The condition for a sound assessment of cancer epidemiology is the high reliability of the data, both in terms of completeness and case coding quality. In the last 30 years, the fraction of morphologically verified cancer cases reported to PLCR, for all cancers aggregated, increased from 51 to 91%. In 2019, around 91% of the reported male cancer cases and 92% of female cases were confirmed by a pathological examination. At the same time, the mortality/incidence ratio decreased from 1.0 to 0.6. Both metrics reflect a noticeable quality improvement of cancer reporting and registration in Poland.

Strengths and limitations of the report

The report's key strength is the considerable study population and close-to-complete nationwide coverage, which ensures the study's representativity and generalizability. Furthermore, because the state finances the Polish healthcare system, everyone has equal access to diagnostic and treatment procedures, regardless of socioeconomic position; therefore, we do not expect underreporting owing to a lack of diagnosis caused by the high cost of healthcare.

It is important to remember that cancer registries keep track of cancer cases, not patients. Because a patient may have many primary malignancies, they may appear in a registry database more than once. Two cases are included when a person has two primary malignancies in two locations, e.g., lung and breast.

Our study has the constraint that, despite regulations requiring timely reporting of new cases, late reports are received for various reasons.
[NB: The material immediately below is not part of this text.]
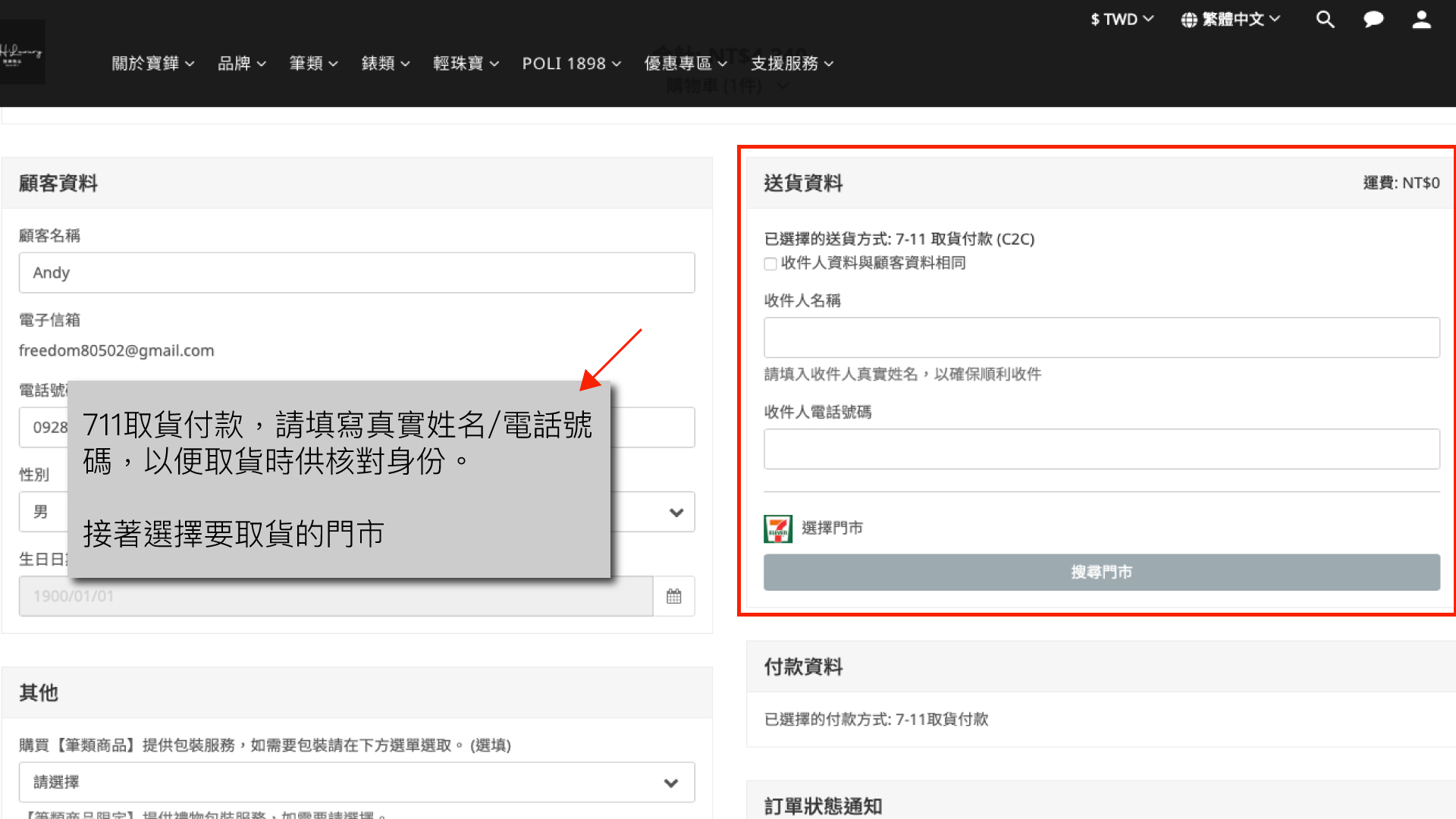Click the 收件人電話號碼 phone input field

(1101, 450)
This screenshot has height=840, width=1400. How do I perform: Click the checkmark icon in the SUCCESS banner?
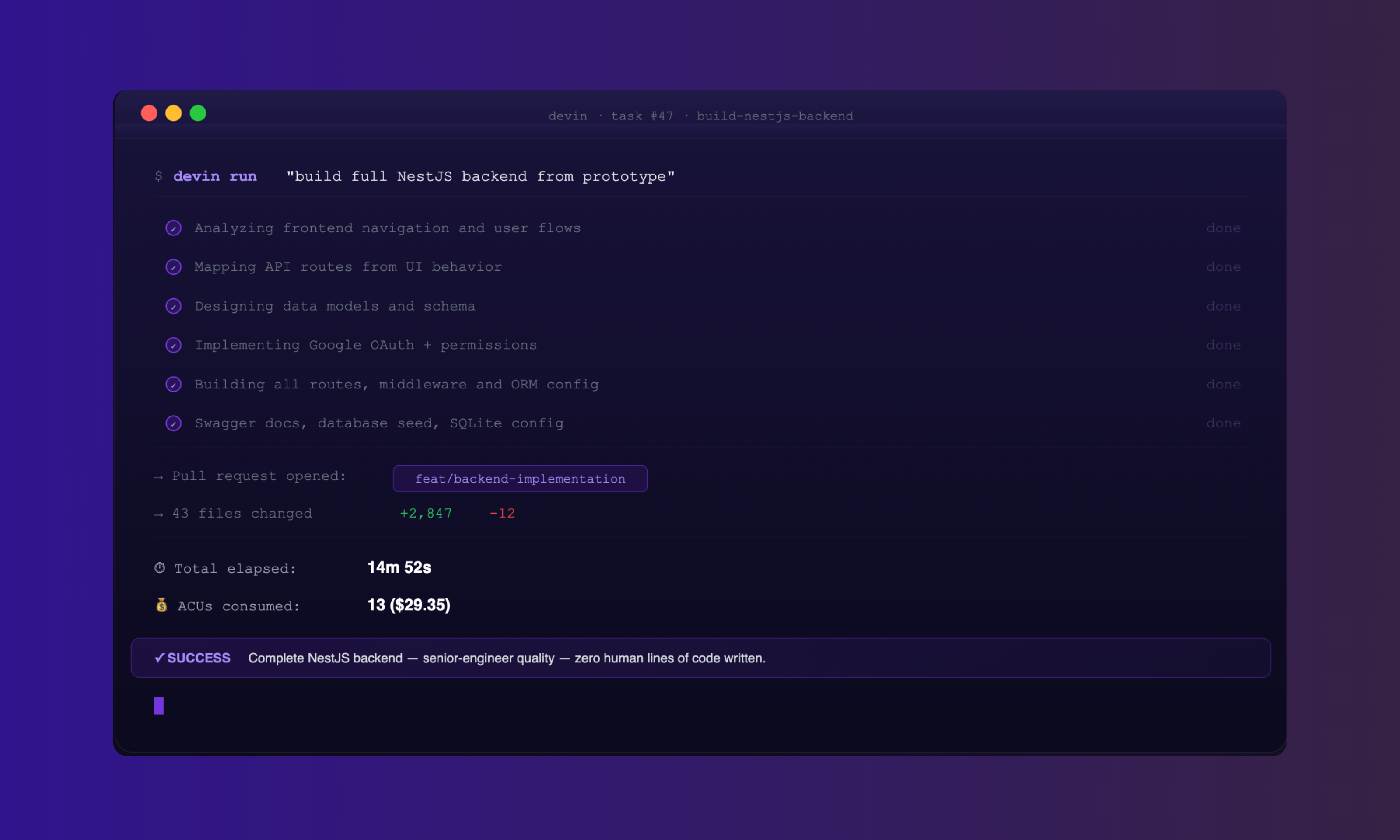(x=159, y=658)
Providers may overlook deadlines; institutions may find other cases, and death certificates reveal unreported cases. For investigators and registry staff dedicated to accurateness, precision, consistency, and timeliness, these scenarios are challenging.

Implications of the study

The results presented in this study enable an evaluation of the current oncological strategy and its effectiveness on an annual basis (annual bulletin) and a comparison between Poland and other countries' health metrics. Following the previous reflections, the present study can affect national cancer control policies both in the near and long-term, such as predicting the extra future strain on the Polish health system by considering the effect of last years' pandemia and extraordinary migratory influx.

Conclusions

In 2019, the Polish National Cancer Registry received information on almost 171 thousand new cancer cases and 100 thousand cancer deaths. During the last two decades, the overall age-standardized cancer incidence increased consistently, the mortality remains relatively stable.

In 2019, the most common male cancers pertained to prostate, lung, colon, urinary bladder, and rectum. The leading causes of mortality in men were lung, prostate, colon, bladder, and stomach cancer. The most prevalent female cancers encompassed breast, lung, corpus uteri, colon, and ovary cancer. Most female cancer deaths were due to lung, breast, colon, ovary, pancreas, and corpus uteri cancer.

Cancer constitutes a significant health problem in Poland, where its incidence and mortality trends are determined by the population pyramid and changes in the exposure to carcinogens, especially tobacco smoking. The impact of smoking prevalence is especially evident in the female population. In 2019, the number of female lung cancer deaths exceeded the number of breast cancer deaths.